Ever encounter in an environment where IT does not have visibility of the previous IT actions? Frustrating and irritating right? They were unsure whether is sync service running or not or exist or not.
At first, you will go to portal.office.com to find the DirSync Status, but this is where the funny part, there is a DirSync Management and it has resulted or hint that this Office 365 had Synchronization Service. As you can see below, there is no service account and no last directory sync.
Next, I went into their Domain controller > Active Directory Users and Computers > Users OU. I was able to locate 2 Synchronize’s Service accounts, that are not disabled. To locate their location (server), double click on the account to launch the properties. At the description attribute or value, you can identify the location (server name).
- 1 Service account with no indication of this sync service’s server location in the Description Information
- Able to locate it, it was inside a Window Server 2008 R2
- 1 Service account with an indication of its location (inside one of the Domain controller, Windows Server 2012 R2)
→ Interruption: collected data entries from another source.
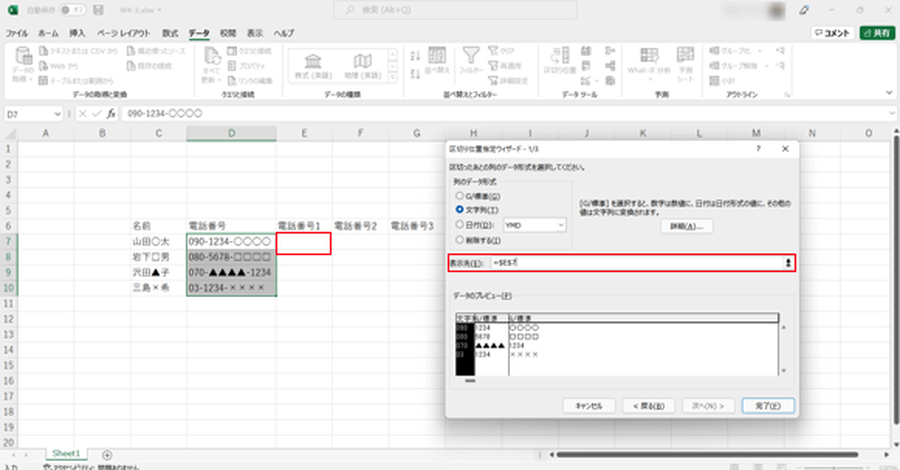This screenshot has height=470, width=900.
Task: Switch to the 挿入 (Insert) ribbon tab
Action: click(x=77, y=33)
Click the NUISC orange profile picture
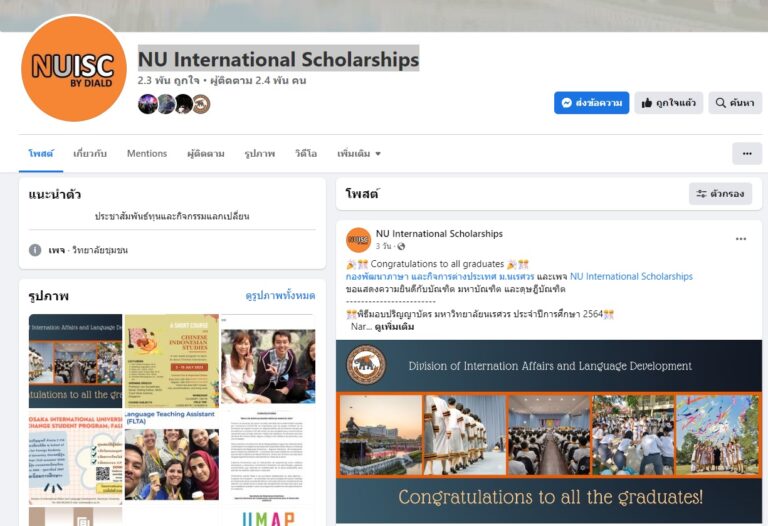This screenshot has width=768, height=526. point(74,68)
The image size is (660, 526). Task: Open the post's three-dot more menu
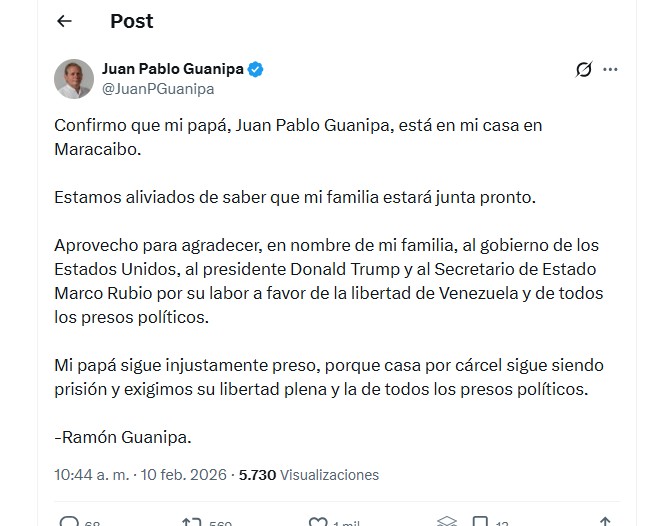tap(611, 70)
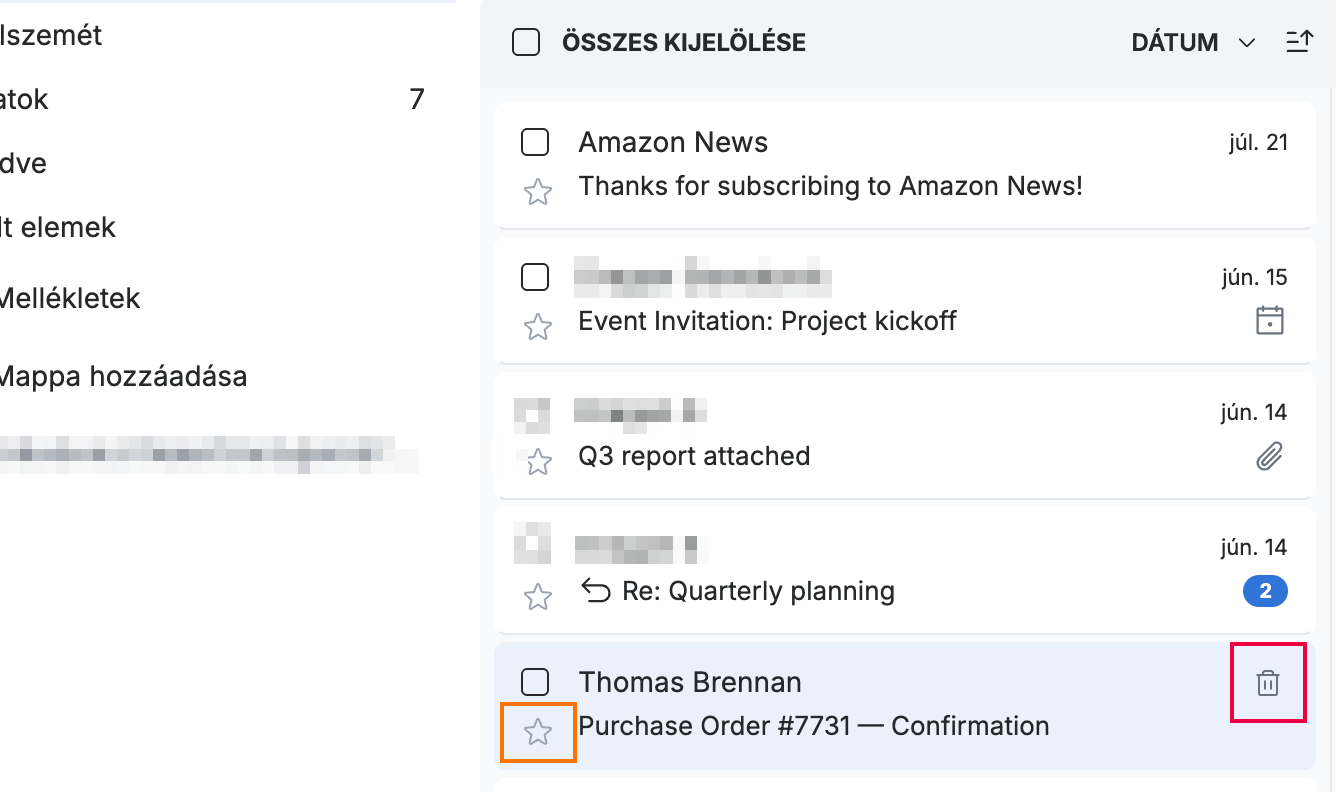Tick the checkbox for Event Invitation email
The image size is (1336, 792).
535,277
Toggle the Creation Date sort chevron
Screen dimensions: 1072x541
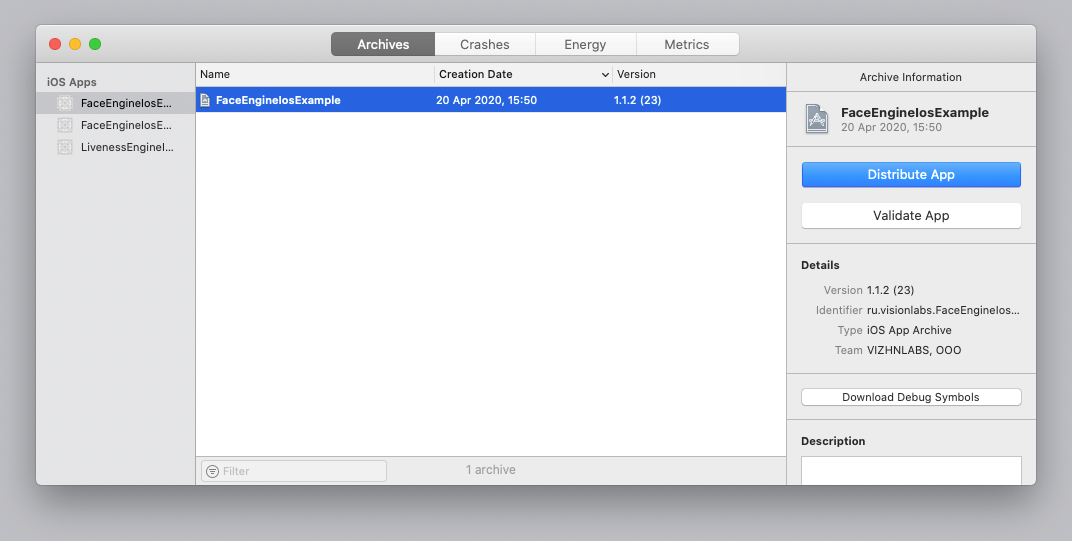pyautogui.click(x=605, y=75)
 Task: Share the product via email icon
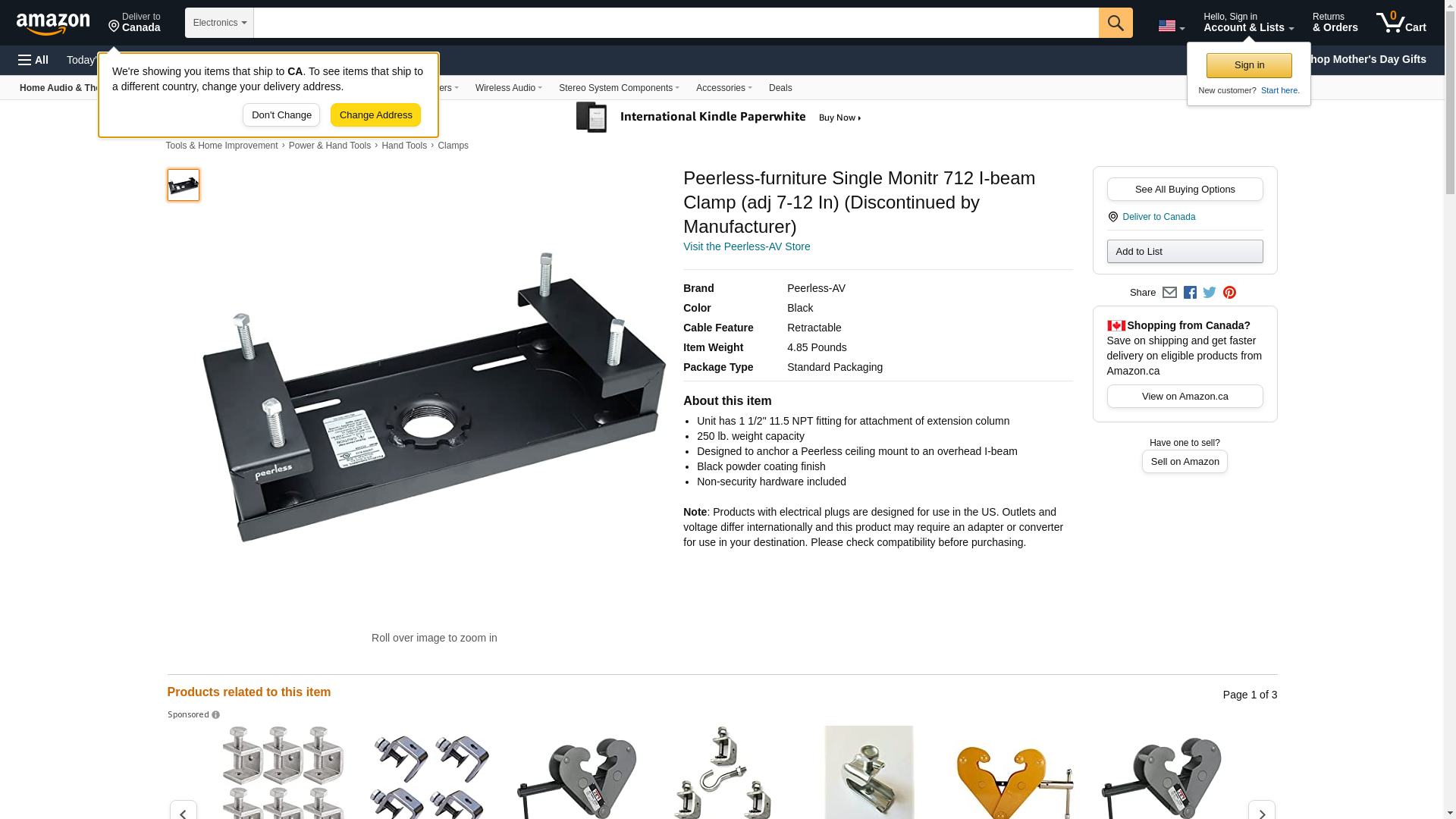click(1169, 293)
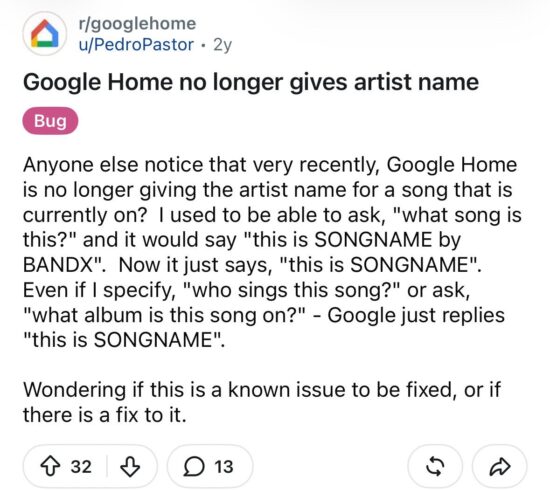Screen dimensions: 550x490
Task: Click the post title about artist name
Action: [x=251, y=82]
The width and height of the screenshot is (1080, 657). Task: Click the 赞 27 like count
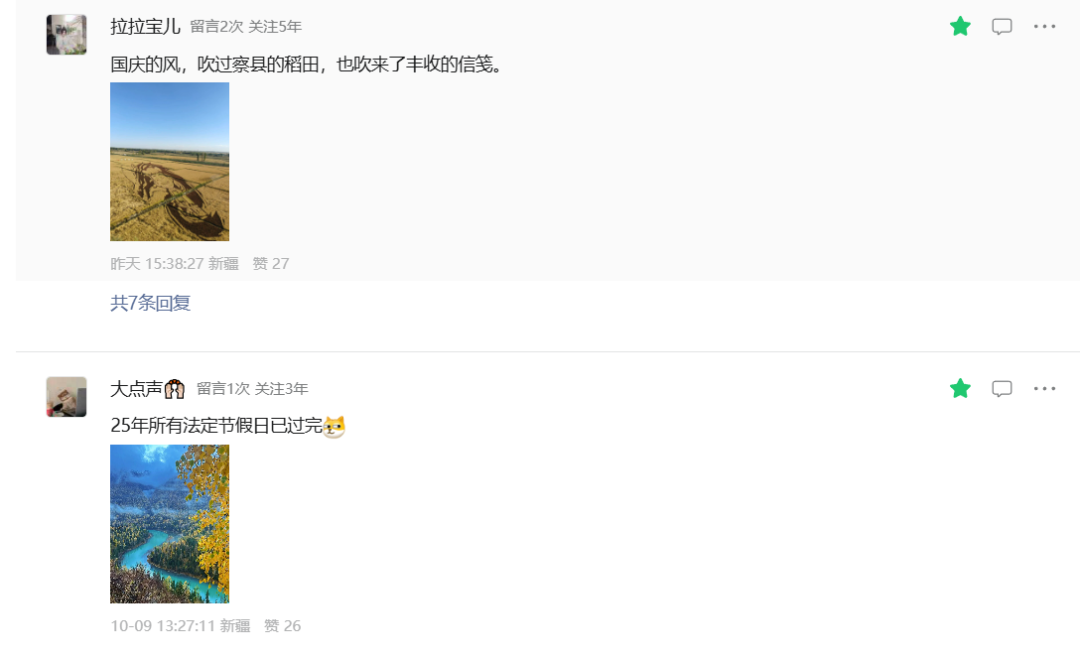pyautogui.click(x=271, y=264)
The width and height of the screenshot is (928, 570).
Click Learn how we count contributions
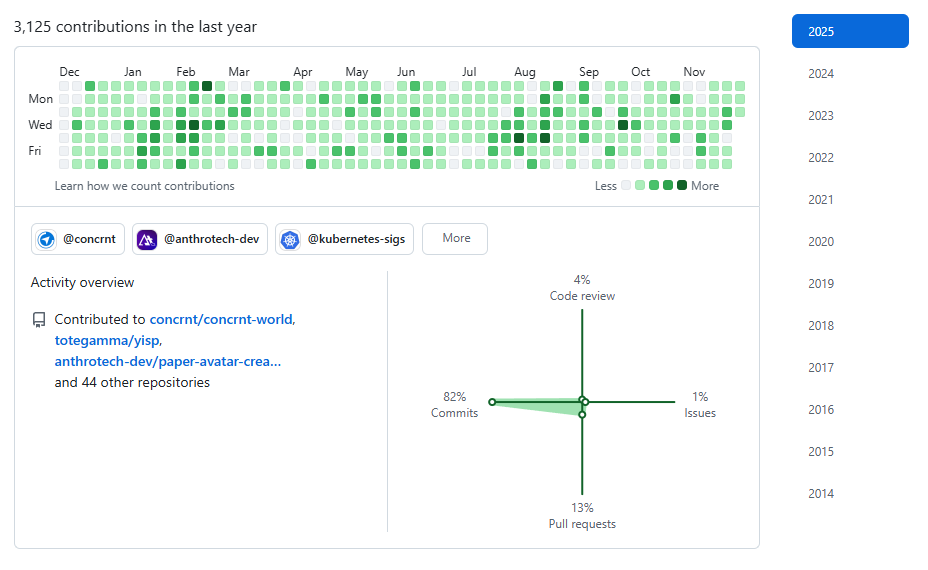click(x=145, y=186)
I access both of these servers, able to capture
- Sync tool exist
- Sync service is running (inside the services.msc)
- No Operation of sync
- No connectors in the sync service to be found
- Windows Server 2008 R2 running Microsoft Online Services Directory Synchronize Service version 2013 year
- Window Server 2012 R2 running Windows Azure Active Directory Service tool version 2014 year
New version Sync tool naming is “Azure Active Directory Sync Service”.
Another round to proof your findings is to run the PowerShell command to get all attributes of the user list in Active Directory on-premises and Azure Active Directory user list. (If you prefer to filter only a few attributes, then it is up to you.)
For Active Directory
#Run this command in domain controller's windows PowerShell Get-ADUser -Properties * -Filter * | Export-Csv "filename.csv"
Get one of the oldest (before the year of 2013) and an active employee’s objectGUID.
For Azure Active Directory
Requirements:
- .NET Framework installed (latest)
- Microsoft Azure Active Directory Module or PowerShell
- Windows PowerShell
#Connect to Azure AD service Connect-MsolService #Key in your Global admin credential #Run this get command to get all user list with its attribute Get-MsolUser | Export-Csv "filename.csv"
Next, you find the same oldest employee’s immutable id value, if there is value means this environment had sync service running before. You could compare the value that is valid and convert the objectGUID to an immutable ID or the other way around, using this converter.
After locating all this, now you can plan your clean up and recommendations. This may take a longer process, due to you need matching and creation.